In my practice, I take care of a large Hispanic/Latino population. I truly enjoy learning more about this culture, especially because most often times it gives me the opportunity to use my Spanish skills. Some of the challenges I face when caring for this population include language barriers, cultural needs, understanding health concerns, and providing education. Steps that I’ve taken to provide the best outcomes for my clients are the use of an interpreter for assessment of mom/baby, administering medications, assistance with breastfeeding and important aftercare instructions. Even those families that may not need an interpreter, still pose some challenges with providing care. Depending on the type of birth whether it was a c-section or a vaginal birth that involved a repair could have a significant effect on how the mother rates her pain. Hispanic/Latino mothers are not shy and pretty vocal about pain (Weber & Kelley, 2018). They also tend to rate their pain higher on a scale from 1-10 especially after a c-section.
I know that I have to be sensitive to this and make sure to keep their pain under control. In addition to pain medication I offer non-pharmacological choices to assist with their discomfort and try to support their cultural needs to incorporate cold and heat by offering cooling products, ice, and/or a heating pad. I have come across many mothers who quickly want to stop breastfeeding and start bottle feeding because they perceive their milk supply to be too low and that baby is not getting enough to eat, eat. I try to educate mom about the small size of their infant’s tummy. I encourage them to continue and incorporate the use of a breast pump and how their colostrum is essentially liquid gold even if they only get drops at first. I support their decision to supplement with bottle feeding if that is the mother’s choice but still encourage them to try the breast first if breastfeeding was their original goal.

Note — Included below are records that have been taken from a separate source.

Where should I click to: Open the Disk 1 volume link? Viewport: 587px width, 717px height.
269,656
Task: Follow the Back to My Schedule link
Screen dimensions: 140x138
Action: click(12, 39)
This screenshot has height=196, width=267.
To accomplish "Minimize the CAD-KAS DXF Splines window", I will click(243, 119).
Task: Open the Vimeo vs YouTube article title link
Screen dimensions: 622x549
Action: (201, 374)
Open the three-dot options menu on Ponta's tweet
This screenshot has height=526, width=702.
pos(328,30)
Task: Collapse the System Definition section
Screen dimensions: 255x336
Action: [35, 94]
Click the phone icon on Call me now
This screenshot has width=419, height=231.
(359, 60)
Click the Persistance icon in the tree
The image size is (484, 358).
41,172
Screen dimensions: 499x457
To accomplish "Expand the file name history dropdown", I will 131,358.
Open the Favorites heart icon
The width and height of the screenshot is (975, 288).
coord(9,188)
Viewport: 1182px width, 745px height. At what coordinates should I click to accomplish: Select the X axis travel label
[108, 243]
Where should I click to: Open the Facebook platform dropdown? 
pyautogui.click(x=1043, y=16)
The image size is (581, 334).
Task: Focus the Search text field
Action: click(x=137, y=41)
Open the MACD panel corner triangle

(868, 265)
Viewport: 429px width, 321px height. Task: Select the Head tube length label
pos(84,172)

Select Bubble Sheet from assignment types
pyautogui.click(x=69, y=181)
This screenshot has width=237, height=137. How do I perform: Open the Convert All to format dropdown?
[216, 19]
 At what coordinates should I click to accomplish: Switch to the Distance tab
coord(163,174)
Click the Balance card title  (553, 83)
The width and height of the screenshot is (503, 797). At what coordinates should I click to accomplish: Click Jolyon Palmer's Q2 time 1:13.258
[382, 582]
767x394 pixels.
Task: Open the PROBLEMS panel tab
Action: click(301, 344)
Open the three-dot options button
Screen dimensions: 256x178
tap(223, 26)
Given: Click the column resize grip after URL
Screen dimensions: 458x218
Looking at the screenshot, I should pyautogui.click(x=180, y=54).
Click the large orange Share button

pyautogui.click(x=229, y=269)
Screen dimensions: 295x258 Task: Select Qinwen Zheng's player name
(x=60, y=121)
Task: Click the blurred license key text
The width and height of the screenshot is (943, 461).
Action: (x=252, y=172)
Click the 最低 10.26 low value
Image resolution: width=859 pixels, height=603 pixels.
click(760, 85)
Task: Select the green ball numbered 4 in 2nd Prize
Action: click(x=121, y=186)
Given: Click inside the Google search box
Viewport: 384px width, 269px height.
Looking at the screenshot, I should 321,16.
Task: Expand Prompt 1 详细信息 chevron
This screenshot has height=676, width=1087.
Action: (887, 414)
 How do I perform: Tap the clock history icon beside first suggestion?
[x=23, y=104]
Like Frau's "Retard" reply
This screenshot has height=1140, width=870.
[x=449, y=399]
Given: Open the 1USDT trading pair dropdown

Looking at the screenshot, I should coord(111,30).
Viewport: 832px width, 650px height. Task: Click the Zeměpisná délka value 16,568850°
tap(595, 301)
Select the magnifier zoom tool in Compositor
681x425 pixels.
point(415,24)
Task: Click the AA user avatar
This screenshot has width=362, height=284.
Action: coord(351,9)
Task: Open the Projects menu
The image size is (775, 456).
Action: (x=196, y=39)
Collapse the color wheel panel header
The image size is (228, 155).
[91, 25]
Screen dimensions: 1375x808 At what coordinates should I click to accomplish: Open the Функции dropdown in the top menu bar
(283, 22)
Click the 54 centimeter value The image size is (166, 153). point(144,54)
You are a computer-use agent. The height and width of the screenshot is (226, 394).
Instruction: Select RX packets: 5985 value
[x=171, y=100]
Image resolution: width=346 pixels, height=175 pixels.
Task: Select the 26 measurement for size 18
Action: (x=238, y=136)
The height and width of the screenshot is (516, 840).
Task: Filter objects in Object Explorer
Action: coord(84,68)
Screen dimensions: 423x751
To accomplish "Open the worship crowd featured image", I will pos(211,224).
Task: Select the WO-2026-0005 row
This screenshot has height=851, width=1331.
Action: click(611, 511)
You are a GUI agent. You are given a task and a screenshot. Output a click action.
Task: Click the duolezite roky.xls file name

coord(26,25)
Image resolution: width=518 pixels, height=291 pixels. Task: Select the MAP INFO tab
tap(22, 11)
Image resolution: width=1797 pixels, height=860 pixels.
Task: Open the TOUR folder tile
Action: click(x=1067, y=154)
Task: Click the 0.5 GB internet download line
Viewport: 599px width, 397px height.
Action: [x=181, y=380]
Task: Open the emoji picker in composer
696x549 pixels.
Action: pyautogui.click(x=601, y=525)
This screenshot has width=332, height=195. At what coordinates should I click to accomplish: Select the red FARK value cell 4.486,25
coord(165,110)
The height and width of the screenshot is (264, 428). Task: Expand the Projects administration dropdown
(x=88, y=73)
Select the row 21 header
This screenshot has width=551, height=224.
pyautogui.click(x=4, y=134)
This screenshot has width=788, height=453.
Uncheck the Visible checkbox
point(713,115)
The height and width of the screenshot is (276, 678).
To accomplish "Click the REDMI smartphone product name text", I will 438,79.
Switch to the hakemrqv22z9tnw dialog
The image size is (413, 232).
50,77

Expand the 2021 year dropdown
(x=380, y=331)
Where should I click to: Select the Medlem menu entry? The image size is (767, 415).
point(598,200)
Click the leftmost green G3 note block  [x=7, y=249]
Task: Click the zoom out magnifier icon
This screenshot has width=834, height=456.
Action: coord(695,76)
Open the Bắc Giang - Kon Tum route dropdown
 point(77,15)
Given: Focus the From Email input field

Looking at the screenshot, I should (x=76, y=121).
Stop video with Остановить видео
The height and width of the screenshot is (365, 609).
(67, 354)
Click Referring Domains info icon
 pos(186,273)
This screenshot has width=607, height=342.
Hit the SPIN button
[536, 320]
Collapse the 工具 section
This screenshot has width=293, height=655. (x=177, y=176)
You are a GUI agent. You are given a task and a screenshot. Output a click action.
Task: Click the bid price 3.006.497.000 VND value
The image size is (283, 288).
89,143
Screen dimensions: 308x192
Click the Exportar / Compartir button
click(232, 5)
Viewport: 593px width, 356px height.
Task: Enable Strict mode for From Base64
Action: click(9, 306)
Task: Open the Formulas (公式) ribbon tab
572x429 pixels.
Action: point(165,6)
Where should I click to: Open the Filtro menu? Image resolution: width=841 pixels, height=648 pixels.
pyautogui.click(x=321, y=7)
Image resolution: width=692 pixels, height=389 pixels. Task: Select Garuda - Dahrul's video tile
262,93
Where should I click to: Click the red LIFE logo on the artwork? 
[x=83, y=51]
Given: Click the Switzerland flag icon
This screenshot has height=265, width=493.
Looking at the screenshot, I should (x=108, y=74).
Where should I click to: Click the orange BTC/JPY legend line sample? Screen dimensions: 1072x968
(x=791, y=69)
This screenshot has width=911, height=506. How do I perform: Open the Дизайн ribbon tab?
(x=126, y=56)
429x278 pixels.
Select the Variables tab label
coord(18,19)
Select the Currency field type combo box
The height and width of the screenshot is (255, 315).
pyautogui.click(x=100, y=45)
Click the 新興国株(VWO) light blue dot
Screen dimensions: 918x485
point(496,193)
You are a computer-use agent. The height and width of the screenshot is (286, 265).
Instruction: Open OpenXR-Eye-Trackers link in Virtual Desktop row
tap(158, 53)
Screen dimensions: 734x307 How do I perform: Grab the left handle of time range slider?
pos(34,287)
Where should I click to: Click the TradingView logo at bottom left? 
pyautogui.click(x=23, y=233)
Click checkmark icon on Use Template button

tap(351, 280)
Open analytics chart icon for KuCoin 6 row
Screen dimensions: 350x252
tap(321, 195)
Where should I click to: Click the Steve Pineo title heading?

I also find that many have health correlations to hot and cold which may relate to the food that they will or won’t eat, the type of comfort they will accept or may effect how they care for their baby, such as wrapping/covering them up with extra blankets because they believe they will catch cold (Weber & Kelley, 2018). According to (Duzinski et al., 2013), infants of Hispanic decent are more likely to suffocate in their sleep than any other ethnicity. These examples pose challenges to how I approach mom/family both respectively and efficiently for both educational purposes and ensuring the safety of the infant. I like to break the ice with my Spanish speaking clients by using some Spanish when communicating with them because I feel it not only builds trust and rapport but often leads to a more open relationship with mom and her willingness to accept the care and education I provide. \
Since I am not fluent in Spanish, nor am I trained to interpret, I always use an interpreter when providing care to ensure my clients completely understand what my assessment entails and so I can both get accurate subjective/objective data from them as well as answer all of their questions fully. I also try to make sure all reading materials including the menu, mom/baby booklet of information/resources, aftercare instructions, and discharge paperwork are available in Spanish and provided if needed. If I learn that one of my patients has spiritual or religious needs that need to be addressed or if I have patients whose infant is in NICU or parents that have experienced a fetal demise, I always offer to make a referral to our Chaplain services and let the patient know that we have a chapel down the hall from the unit that is available to them.
Duzinski, S., Yuma-Guerrero, P., Fung, A., Brown, J., Wheeler, T., Barczyk, A., & Lawson, K., (2013). Sleep behaviors of infants and young children. Journal of Trauma Nursing, 20(4), 189-198.
Weber, J.R., & Kelley, J.H. (2018). Health assessment in nursing (6th ed.). Wolters Kluwer.